Opinion

Our lack of trust in institutions comes from their lack of trust in us

By Matthew Gagnon

Trust. 

When we think of all the various things ailing our society today, we don’t often talk about the issue of trust, and its role in our degrading national fabric. And yet it is trust — or perhaps more accurately a lack of trust — that is at the center of everything from the rise of conspiracy theories, to the bitter populist rage spreading through the country.

Over the last couple of decades, it seems as though the American people trust virtually everything less than they used to. The elite of society — government, national media and academia — are undoubtedly the biggest examples of this wholesale loss of faith.

Government trust numbers do tend to be low, and our perceptions of how much trust we have in the institutions are often colored by our politics. Nonetheless, in an annual Gallup survey released this September, only 41 percent of respondents said they had “a great deal” or “a fair amount” of trust in the federal government.

Interestingly, the same survey conducted at the height of the Watergate scandal in 1974 still showed that 51 percent of Americans trusted their government. In other words, Americans have less trust in their government today than they did during the biggest White House scandal in history.

Media, too, has experienced a precipitous decline in trust. In the same Gallup survey, only 41 percent of respondents indicated trust in the media. In the 1970s, the same categories showed that between 68 and 72 percent of people had some level of trust in the media. 

Even academia is not immune from this widespread loss of trust. Between 2015 and 2018, American faith in higher education dropped from 57 percent to only 48 percent. That drop took place among all political affiliations in basically all categories. 

But why? Why has public trust eroded so significantly in all of these institutions of elite society? Centers of power, communication and knowledge are now all trusted by a minority of Americans.

The potential answers to the question are varied and likely to inspire plenty of debate. But ultimately, I think it springs from their increasing lack of faith in us, and constant attempts to use their power to manipulate us.

Nowhere was that more apparent to me than the incredible story on herd immunity published in the New York Times on Christmas Eve. In the piece, Donald McNeil Jr. highlights the shifting standard cited by Dr. Anthony Fauci for the number of people required to get vaccinated against coronavirus before herd immunity will be achieved.

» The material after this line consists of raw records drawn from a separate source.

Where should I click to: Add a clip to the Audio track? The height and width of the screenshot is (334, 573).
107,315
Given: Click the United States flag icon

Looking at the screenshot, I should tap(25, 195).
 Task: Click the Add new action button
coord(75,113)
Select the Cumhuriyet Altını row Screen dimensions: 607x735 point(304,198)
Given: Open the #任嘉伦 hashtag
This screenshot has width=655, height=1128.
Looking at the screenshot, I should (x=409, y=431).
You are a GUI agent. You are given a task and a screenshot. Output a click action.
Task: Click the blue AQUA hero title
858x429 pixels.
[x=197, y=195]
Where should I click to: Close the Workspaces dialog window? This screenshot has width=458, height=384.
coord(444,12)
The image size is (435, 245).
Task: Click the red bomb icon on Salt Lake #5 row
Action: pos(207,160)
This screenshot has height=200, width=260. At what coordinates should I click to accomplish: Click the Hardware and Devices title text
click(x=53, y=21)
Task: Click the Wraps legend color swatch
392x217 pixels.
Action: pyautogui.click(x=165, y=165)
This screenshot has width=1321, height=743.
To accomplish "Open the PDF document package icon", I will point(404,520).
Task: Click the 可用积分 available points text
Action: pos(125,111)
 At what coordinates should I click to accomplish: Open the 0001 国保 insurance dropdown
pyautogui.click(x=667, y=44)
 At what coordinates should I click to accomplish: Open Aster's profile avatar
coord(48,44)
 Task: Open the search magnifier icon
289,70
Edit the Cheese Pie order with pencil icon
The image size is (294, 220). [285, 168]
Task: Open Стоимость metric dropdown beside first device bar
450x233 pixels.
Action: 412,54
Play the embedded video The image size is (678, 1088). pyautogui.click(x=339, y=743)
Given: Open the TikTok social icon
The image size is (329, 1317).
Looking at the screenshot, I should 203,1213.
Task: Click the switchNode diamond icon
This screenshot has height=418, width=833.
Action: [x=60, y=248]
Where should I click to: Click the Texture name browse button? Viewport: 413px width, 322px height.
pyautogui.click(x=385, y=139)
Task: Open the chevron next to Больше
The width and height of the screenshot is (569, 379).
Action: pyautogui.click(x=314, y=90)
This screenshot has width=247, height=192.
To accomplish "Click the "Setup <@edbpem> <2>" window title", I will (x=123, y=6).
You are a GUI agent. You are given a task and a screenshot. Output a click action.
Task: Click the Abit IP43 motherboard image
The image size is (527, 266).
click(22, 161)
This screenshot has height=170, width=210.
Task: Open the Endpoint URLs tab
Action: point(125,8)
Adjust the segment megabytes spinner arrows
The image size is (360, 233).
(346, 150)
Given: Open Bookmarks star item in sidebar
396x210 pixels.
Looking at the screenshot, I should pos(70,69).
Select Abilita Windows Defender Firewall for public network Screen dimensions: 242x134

Fauci has long been quoted telling us that the magic number required is about 60 to 70 percent of people in this country being vaccinated. And yet, roughly a month ago he began to revise that number up to 70 or 75 percent. Then, two weeks ago, he told CNBC that the number was 75, 80 or 85 percent.

McNeil reached out to Fauci to ask what was going on with the moving goalposts. “When polls said only about half of all Americans would take a vaccine, I was saying herd immunity would take 70 to 75 percent,” responded Fauci. “Then, when newer surveys said 60 percent or more would take it, I thought, ‘I can nudge this up a bit,’ so I went to 80, 85. […] I think the real range is somewhere between 70 to 90 percent. But, I’m not going to say 90 percent.”

In other words, Fauci was intentionally manipulating us, as all health care professionals have been doing since the beginning of this pandemic. Fauci felt that by misleading us about herd immunity, he could help encourage more people to get vaccinated to meet a lower goal. Then, as public opinion evolved, he kept moving the bar to continually convince us that we should get vaccinated. 

In the long history of public manipulations, this is certainly one with a laudable goal, but what Fauci doesn’t seem to understand is that their deliberate and obvious manipulations do nothing to increase confidence or compliance. Rather, by demonstrating a lack of trust in us, it is all we need to return the favor, and abandon trust of them. 

To put it another way, when you are lied to, conned or used repeatedly by a person, do you really have any faith left in them? That’s what’s happened to us, on a much larger scale.

Don’t blame the faithless for their lack of faith, my friends. Blame the people who robbed them of the trust they used to have through their own actions.

Matthew Gagnon of Yarmouth is the chief executive officer of the Maine Policy Institute, a free market policy think tank based in Portland. A Hampden native, he previously served as a senior strategist for the Republican Governors Association in Washington, D.C.